Archer · Oct 27, 2003

"Jonathan Bromley" <jonathan.bromley@doulos.com> wrote in message news:<bn6ce9$a64$1$8300dec7@news.demon.co.uk>...

"JT" <jthibeault@yahoo.com> wrote in message
news:ea38511d.0310220816.6ebc3f38@posting.google.com...
I've seen verilog code that uses #delay_value in synchronous processes
while doing the assign with a non blocking assignment:

(taken from a previous posting about grey counters)
always @(posedge clk or posedge global_async_reset)
gray_ctr <= #1 <some_expression>;
[...]
I have never encountered problems in not using delays in sequential
processes with non blocking assignments. Why do people use delays??
I'd understand the need for the delay if blocking assignments were
used, but not for non-blocking.

Collected material:
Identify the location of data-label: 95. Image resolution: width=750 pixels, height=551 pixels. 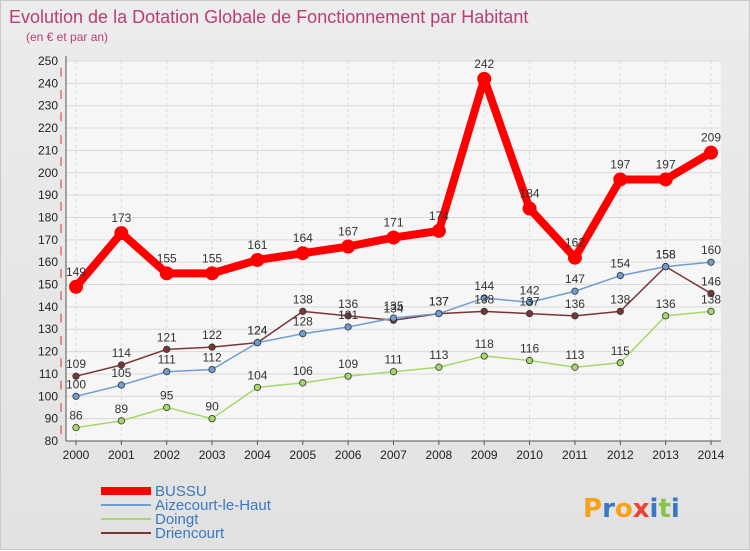
(167, 395).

Problems to work on:
(1) From the forum thread about Verilog delays, copy the part that opens with the words containing "Archer · Oct" and closes with "or posedge global_async_reset)".
(2) Answer these questions from the forum thread about Verilog delays:
(a) On what date was the post by Archer made?
(b) What subject did the previous posting, from which the code was taken, deal with?
(c) For which kind of assignment does JT say the need for a delay would make sense?
(3) Continue the forum thread about delays in Verilog nonblocking assignments from the point where it stops.

Answers for each item:
(1)
Archer · Oct 27, 2003

"Jonathan Bromley" <jonathan.bromley@doulos.com> wrote in message news:<bn6ce9$a64$1$8300dec7@news.demon.co.uk>...

"JT" <jthibeault@yahoo.com> wrote in message
news:ea38511d.0310220816.6ebc3f38@posting.google.com...
I've seen verilog code that uses #delay_value in synchronous processes
while doing the assign with a non blocking assignment:

(taken from a previous posting about grey counters)
always @(posedge clk or posedge global_async_reset)

(2)
(a) Oct 27, 2003
(b) Grey counters
(c) Blocking assignments

(3)
Two reasons that make at least some sense to me:

(1) It makes it a lot easier to read waveforms if your
synchronous logic has non-zero Tco;
(2) If you have any kind of clock gating or buffering,
and the clock logic is modelled using zero delay,
you can get spurious problems in zero-delay simulation
because a clock can be delayed by more iterations of
the simulation cycle than the synchronous output it's
supposed to be sampling. Adding non-zero Tco avoids
this problem **in zero-delay sims**. Once you have
a timing-backannotated sim, of course, everything
should work just fine because the real backannotated
Tco is presumably longer than the real backannotated
clock delay plus FF input hold time.

Despite these good reasons, it always looks to me like an
act of desperation (a.k.a. hack). I guess it's the kind
of thing you can have a jolly good religious war about.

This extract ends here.